The real problem I see is a system composed of over 3500 frequently changing
modules, all with the concept of repeatability (ie release versions) removed.
The issues with snapshots only aside, the core issue is the massive number of
modules involved.

I mean what is the ratio of modules to engineers? I don't know the size of
their engineering team but assuming it's around 100, that ends up with 35
modules per engineer!

Looking at it from another perspective, what's the ratio of modules to
features in HubSpot and their internal tools. My guess is HubSpot has less
than 3500 features...so now you have more modules than features?! That implies
that functionality for a single feature spans multiple modules and isn't
organized properly. Again, a fundamental architecture problem that should be
solved rather than patching maven to work around it.

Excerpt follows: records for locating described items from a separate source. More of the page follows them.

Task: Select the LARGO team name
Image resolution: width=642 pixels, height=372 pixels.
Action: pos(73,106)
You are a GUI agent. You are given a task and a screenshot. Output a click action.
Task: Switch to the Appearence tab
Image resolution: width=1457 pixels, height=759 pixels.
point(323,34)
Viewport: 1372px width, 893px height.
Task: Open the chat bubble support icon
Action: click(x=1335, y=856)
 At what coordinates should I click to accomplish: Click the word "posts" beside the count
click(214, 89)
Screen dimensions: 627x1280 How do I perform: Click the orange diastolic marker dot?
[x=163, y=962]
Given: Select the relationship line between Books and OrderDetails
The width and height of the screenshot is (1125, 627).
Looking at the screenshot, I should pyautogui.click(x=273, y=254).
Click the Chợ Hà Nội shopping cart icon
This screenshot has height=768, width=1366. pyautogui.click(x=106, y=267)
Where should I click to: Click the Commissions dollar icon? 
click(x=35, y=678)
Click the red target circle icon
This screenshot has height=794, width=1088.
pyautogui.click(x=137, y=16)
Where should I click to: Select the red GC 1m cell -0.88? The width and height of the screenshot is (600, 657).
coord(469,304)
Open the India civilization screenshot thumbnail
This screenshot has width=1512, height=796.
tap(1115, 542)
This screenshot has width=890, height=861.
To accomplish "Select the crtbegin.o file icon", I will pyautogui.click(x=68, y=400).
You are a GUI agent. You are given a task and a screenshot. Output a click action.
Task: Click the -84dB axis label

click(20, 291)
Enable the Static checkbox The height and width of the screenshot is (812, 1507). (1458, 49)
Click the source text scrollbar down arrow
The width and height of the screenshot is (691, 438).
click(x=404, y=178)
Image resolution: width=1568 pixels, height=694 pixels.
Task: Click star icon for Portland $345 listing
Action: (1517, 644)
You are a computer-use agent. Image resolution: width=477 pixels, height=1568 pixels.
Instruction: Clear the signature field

Even with a magic build tool to handle this at build time, the system is so
complex just with modules alone that it's fundamentally unmanageable in any
holistic way, which is probably why they stopped bothering with releases and
went to a snapshot only approach.

My unsolicited suggestion to them would be to focus on reducing the complexity
of the modules and their interdependencies along quantitative metrics like
modules:engineers or modules:features ratios. It varies by org of course but
in general, worst case should be no more than one module per engineer and
definitely less than one or equal to one module per feature.

It's great that they've open sourced the tool but if they don't solve the
underlying complexity problem of their system they're going to spend most of
their time solving problems that they've created. This time would be better
spent moving their product forward which would benefit all stakeholders at
HubSpot.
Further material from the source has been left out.